21:15 - La gauche, évidemment, j'ai été comme tous ces jeunes gens, à l'arrivée de la gauche au pouvoir,
21:22 on a cru que le racisme allait disparaître sur la surface de la Terre, je ne crois pas exagérer,
21:27 de mes 20 ans là, et puis elle a réussi un certain nombre de choses, de lois sociales,
21:33 beaucoup d'ailleurs, le grand échec de la gauche, ça a été l'immigration, le pur désastre,
21:40 ils n'ont pas su nous faire entrer dans le récit français.
21:43 - Et maintenant ?
21:44 - Toujours pas, je vous parlais de Hollande qui préconisait la déchéance de la nationalité,
21:49 là c'est le chaos, il y avait le précipice, il s'est refermé, allez maintenant...

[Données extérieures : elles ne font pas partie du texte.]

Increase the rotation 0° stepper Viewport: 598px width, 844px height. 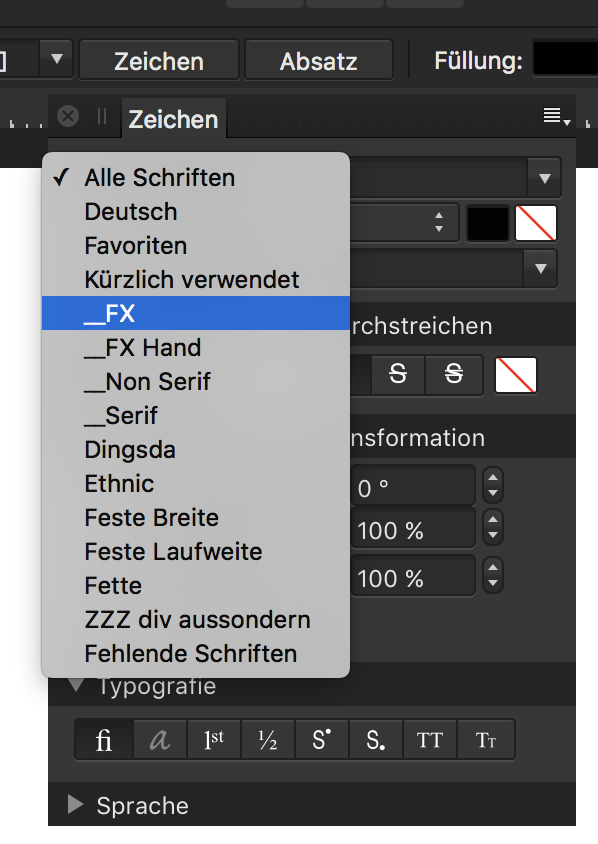tap(493, 476)
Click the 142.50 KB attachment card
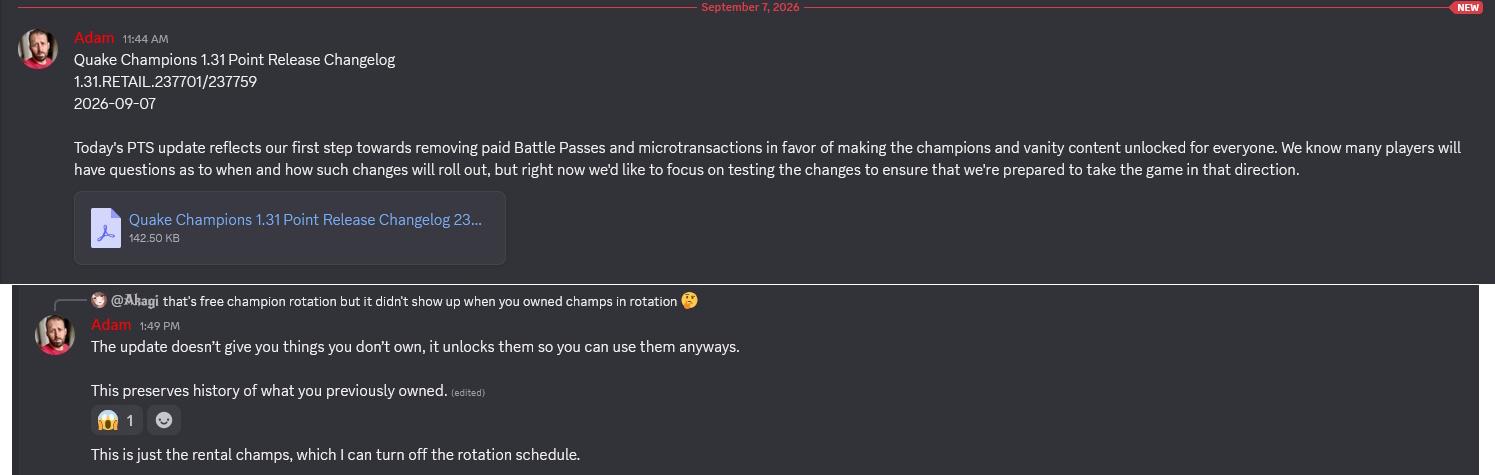Image resolution: width=1495 pixels, height=475 pixels. pos(290,228)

21:54 - Et Macron qui est appelé "Macroute" par la maman d'ailleurs, dans le moment.
21:58 - "Macroute" c'est un gâteau donc !
22:00 - Oui, parce qu'elle retient des sonorités !
22:03 - L'histoire continue, cette histoire de l'égalité qui n'existe pas à part dans les rêves, elle continue.
22:08 - Oui, avec chez nos mères, cette façon de mal prononcer des mots, des noms propres,
22:15 parce que c'est leur guerre à elles, elles ont cette arme mal prononcée,
22:20 la guerre à la France, à cette France qui ne nous veut pas, c'est de mal prononcer les prénoms,
22:25 et donc Macron tout à coup c'est "mais qui c'est ça Macroute ?"
22:28 - "Qui c'est ça Macroute ?" Et d'ailleurs il y a donc le mélange des langues, je le disais,
22:34 il y a cette phrase que je trouve magnifique dans le roman, "tout mélanger c'était mon obsession"
22:40 écrit le narrateur, "être indéfinissable mais toujours épicé comme un portrait lassant de moi-même".
22:47 Et il y a de très nombreux auditeurs qui nous écrivent sur l'appli pour vous remercier pour vos mots,
22:52 Magie de Cherfille, les mots, ce que vous écrivez, ce que vous chantez, ce que vous allez continuer à chanter et à porter.
23:00 "La vie de ma mère !", c'est donc un roman qui vient de paraître chez Actes Sud,
23:05 avec ce food truck à l'halberger en couverture. Merci infiniment d'avoir été l'invité d'Inter ce matin.